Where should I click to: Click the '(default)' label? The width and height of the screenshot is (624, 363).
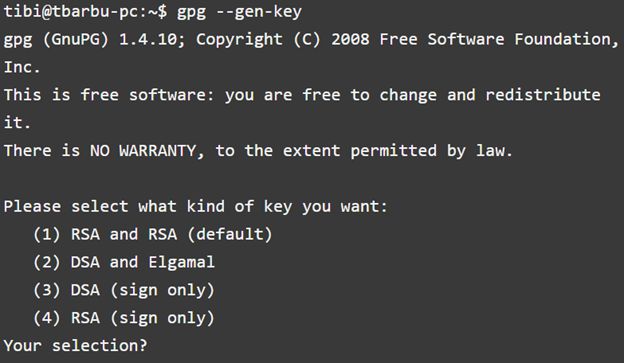230,234
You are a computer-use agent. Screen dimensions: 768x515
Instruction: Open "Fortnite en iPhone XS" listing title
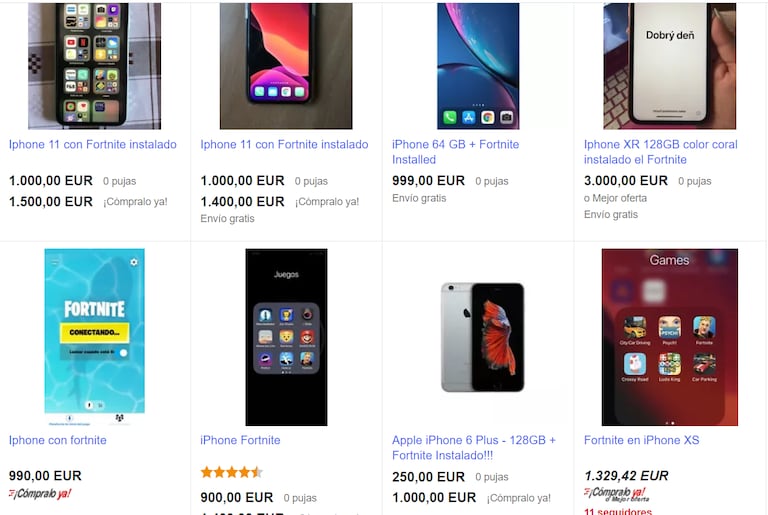click(642, 440)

------

Please echo every line of the entries above word for word, omitting the pictures.

Where should I click to: Click the '(default)' label? The width and height of the screenshot is (624, 363).
230,234
You are a computer-use agent. Screen dimensions: 768x515
Instruction: Open "Fortnite en iPhone XS" listing title
click(642, 440)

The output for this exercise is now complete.